Posted: Mon May 28, 2012 7:23 am
by miultimodia
Hi,

I'm new to the cromatography analisis, so excuse me if my questions are too simple :)

I'm working at a pet radiopharmaceutical lab. We would like to perform the quality control to a new radiopharmaceutical and we use gas chromatography to quantify the residual solvents of the method. Since we produce radiopharmaceuticals we do the calibration tests with water samples, although the final radiopharmaceutical product would be in saline solution diluted with water.

The problem is that we can't get good repeatability with one solvent, dimethylaminoethanol. The same sample injected gives us from 200 ppm to 14 ppm. Anyway, we notice that there is great variability with small concentrations, like 25, 50 ppm (I know that our concentrations are big enough)

I read that there's some backflash problems with water samples, so I would thank any help if you can detect any flaw in our method:

GC: Varian 3900 with FID detector
Column: FactorFour VF-624ms, 30m x 0.32mm ID DF=1.80
Injector - 200ºC (split 1:5), injection volume 1ul
Oven:
- 40°C, 0-6 mins
- 40-200°C, 6-22 mins (10°C/min)
- 200°C, 22-23 mins
FID: 200°C, He 25 ml/min, H2 30 ml/min, air 350 ml/min.

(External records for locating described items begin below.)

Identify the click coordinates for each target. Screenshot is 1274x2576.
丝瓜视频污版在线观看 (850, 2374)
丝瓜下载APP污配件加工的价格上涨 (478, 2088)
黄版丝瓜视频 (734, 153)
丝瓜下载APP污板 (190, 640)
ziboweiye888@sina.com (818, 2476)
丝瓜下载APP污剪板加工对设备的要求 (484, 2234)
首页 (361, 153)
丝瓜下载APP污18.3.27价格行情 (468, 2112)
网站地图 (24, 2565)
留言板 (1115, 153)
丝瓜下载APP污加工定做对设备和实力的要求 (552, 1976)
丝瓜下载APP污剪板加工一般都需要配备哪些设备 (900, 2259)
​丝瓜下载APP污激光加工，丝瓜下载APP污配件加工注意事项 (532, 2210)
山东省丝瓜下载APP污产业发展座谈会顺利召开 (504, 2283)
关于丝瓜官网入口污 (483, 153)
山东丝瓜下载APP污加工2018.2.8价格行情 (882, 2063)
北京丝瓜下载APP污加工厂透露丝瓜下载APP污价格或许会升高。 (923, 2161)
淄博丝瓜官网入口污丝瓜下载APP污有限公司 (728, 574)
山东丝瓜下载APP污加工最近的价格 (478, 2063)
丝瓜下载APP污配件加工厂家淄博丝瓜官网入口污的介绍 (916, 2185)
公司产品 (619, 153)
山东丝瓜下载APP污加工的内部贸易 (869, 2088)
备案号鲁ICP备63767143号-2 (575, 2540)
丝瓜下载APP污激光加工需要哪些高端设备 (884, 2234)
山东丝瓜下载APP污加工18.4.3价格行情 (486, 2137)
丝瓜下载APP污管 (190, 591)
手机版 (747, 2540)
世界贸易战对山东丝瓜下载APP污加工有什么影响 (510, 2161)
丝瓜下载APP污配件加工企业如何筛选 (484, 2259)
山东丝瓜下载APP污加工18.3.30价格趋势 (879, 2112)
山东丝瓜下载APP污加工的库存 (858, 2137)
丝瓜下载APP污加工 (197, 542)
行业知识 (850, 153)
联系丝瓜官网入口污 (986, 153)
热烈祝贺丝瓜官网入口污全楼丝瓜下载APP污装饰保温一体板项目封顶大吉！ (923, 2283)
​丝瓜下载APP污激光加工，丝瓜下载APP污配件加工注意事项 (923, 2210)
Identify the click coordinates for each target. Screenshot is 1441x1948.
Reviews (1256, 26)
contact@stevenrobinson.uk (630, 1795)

Thanks in advance, and excuse my english mistakes!

Re: PET Radiopharmaceuticals, Water Samples

Posted: Mon May 28, 2012 8:24 am
by chromatographer1
One microliter of water can expand into a volume larger than your injection liner can hold. It depends upon what liner you are using.

Try injecting one half or one third the amount of sample and see if your results improve.